The Overseas Electors Bill, brought forward by MP Glyn Davies and supported by famous nonagenarian British expat Harry Shindler, has been passed for a second reading by the British House of Commons. Parliamentarians approved the financing of the bill, but also stated there are serious concerns about the cost of adding some five million voters to Britain’s electoral roll.

The 15-year disenfranchisement law has proved even more controversial since the Brexit referendum, as it stripped the right to vote for their futures for many thousands of British retirees living long-term in EU member states. Notwithstanding the financial ramifications as regards the electoral roll, the bill has strong UK government support and is expected to finally be voted into law.

During Italy-based expat Harry Shindler’s recent BBC interview, he described his decades’ long fight for the right to vote and his joy at hearing the bill had passed another hurdle. Despite losing a good number of court battles during the years he’s fought for long-term retirees’ voting rights, he’s never given up on his determination to see it through, even refusing a chance at Italian citizenship in order to keep on fighting.
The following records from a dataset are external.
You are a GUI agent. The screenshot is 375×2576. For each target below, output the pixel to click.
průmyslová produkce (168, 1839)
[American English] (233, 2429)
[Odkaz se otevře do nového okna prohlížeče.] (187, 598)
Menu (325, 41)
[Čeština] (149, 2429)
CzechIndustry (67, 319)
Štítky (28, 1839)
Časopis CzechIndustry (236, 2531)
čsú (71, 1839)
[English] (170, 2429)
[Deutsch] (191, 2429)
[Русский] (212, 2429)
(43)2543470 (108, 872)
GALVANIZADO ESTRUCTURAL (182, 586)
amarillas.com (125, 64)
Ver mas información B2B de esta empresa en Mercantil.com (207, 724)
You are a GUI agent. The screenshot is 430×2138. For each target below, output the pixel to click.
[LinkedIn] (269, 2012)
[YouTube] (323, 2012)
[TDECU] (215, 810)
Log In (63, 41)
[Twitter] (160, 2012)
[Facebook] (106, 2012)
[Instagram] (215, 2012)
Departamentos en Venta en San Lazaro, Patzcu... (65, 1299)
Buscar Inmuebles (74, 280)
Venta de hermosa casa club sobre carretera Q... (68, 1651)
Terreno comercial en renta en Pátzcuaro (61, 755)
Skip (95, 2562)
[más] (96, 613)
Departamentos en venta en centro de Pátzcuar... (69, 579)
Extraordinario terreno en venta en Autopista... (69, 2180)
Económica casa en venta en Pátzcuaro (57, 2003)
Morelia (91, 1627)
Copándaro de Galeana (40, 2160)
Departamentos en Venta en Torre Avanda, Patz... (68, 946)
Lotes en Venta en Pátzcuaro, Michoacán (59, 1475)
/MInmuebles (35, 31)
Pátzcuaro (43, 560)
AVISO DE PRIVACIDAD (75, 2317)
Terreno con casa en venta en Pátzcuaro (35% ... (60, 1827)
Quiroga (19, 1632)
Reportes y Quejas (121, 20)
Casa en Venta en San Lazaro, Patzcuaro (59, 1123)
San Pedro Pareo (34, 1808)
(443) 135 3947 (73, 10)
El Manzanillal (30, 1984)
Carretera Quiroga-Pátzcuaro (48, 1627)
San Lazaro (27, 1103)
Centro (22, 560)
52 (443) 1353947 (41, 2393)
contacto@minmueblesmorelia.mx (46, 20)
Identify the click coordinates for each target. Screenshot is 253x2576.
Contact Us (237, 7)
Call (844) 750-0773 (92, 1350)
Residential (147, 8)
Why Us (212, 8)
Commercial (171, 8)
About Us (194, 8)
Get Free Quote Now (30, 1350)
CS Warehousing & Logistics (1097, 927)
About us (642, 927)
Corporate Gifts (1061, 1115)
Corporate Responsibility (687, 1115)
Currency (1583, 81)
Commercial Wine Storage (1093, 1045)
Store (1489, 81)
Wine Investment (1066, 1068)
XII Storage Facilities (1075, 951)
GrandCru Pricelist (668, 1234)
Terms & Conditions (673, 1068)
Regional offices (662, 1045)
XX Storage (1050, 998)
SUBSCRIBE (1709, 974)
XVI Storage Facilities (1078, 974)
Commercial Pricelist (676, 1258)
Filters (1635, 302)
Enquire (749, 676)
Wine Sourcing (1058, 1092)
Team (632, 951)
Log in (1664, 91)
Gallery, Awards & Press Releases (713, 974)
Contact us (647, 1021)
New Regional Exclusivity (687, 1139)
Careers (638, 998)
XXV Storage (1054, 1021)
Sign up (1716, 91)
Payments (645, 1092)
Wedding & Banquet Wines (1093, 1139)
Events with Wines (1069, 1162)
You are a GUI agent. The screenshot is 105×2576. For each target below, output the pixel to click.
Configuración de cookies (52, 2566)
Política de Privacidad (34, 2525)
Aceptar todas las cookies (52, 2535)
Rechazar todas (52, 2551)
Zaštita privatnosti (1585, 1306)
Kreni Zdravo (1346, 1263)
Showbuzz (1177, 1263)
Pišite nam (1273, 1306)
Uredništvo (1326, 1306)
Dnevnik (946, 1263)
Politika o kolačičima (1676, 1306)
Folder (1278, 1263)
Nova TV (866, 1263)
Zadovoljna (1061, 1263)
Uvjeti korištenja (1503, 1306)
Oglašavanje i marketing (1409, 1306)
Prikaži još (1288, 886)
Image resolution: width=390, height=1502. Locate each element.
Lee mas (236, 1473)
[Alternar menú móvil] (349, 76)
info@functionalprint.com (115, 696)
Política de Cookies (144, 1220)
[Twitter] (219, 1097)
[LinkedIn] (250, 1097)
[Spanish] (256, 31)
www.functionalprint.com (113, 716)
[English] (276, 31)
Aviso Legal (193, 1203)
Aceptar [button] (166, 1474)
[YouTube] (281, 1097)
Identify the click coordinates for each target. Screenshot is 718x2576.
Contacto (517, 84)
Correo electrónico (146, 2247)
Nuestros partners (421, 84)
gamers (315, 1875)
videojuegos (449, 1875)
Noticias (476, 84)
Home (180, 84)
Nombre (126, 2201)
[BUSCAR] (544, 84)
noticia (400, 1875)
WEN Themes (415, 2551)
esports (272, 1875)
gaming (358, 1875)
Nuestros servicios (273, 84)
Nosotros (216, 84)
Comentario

Now 96 years old, he’s determined to see it out before his 100th birthday.

According to MP Sir Roger Gale, those who spoke out against the bill during the parliamentary first reading should meet of with Harry and attempt to explain the reasons why he should not be able to vote. Sir Roger said Harry and the millions like him who take pride in being British and maintain a keen interest in the mother country should have the right to vote, especially on crucial issues such as Brexit. Following the referendum, there was much speculation about the final result should the 15-year rule not have applied.

Layla Moran, speaking for the Lib-Dems, agreed, saying Britons living and especially retiring overseas are no less British than those sitting in parliament, but have lost their voices due to ‘outdated notions’ of what it means to be British. Other MPs cited administrative challenges and costs to already cash-strapped local authorities should the bill become law, but Cabinet Minister Chloe Smith said the proposed reversal of the law rights an injustice, with the MP from Montgomeryshire stating expat voters should be seen as an integral part of British democracy.